Alterations in CD39/CD73 axis of T cells associated with COVID-19 severity

Abstract

Purinergic signaling modulates immune function and is involved in the immunopathogenesis of several viral infections. This study aimed to investigate alterations in purinergic pathways in coronavirus disease 2019 (COVID-19) patients. Mild and severe COVID-19 patients had lower extracellular adenosine triphosphate and adenosine levels, and higher cytokines than healthy controls. Mild COVID-19 patients presented lower frequencies of CD4+CD25+CD39+ (activated/memory regulatory T cell [mTreg]) and increased frequencies of high-differentiated (CD27−CD28−) CD8+ T cells compared with healthy controls.
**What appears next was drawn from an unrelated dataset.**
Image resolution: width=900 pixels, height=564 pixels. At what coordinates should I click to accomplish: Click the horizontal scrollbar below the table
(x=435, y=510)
Severe COVID-19 patients also showed higher frequencies of CD4+CD39+, CD4+CD25−CD39+ (memory T effector cell), and high-differentiated CD8+ T cells (CD27−CD28−), and diminished frequencies of CD4+CD73+, CD4+CD25+CD39+ mTreg cell, CD8+CD73+, and low-differentiated CD8+ T cells (CD27+CD28+) in the blood in relation to mild COVID-19 patients and controls. Moreover, severe COVID-19 patients presented higher expression of PD-1 on low-differentiated CD8+ T cells. Both severe and mild COVID-19 patients presented higher frequencies of CD4+Annexin-V+ and CD8+Annexin-V+ T cells, indicating increased T-cell apoptosis. Plasma samples collected from severe COVID-19 patients were able to decrease the expression of CD73 on CD4+ and CD8+ T cells of a healthy donor. Interestingly, the in vitro incubation of peripheral blood mononuclear cell from severe COVID-19 patients with adenosine reduced the nuclear factor-κB activation in T cells and monocytes. Together, these data add new knowledge to the COVID-19 immunopathology through purinergic regulation.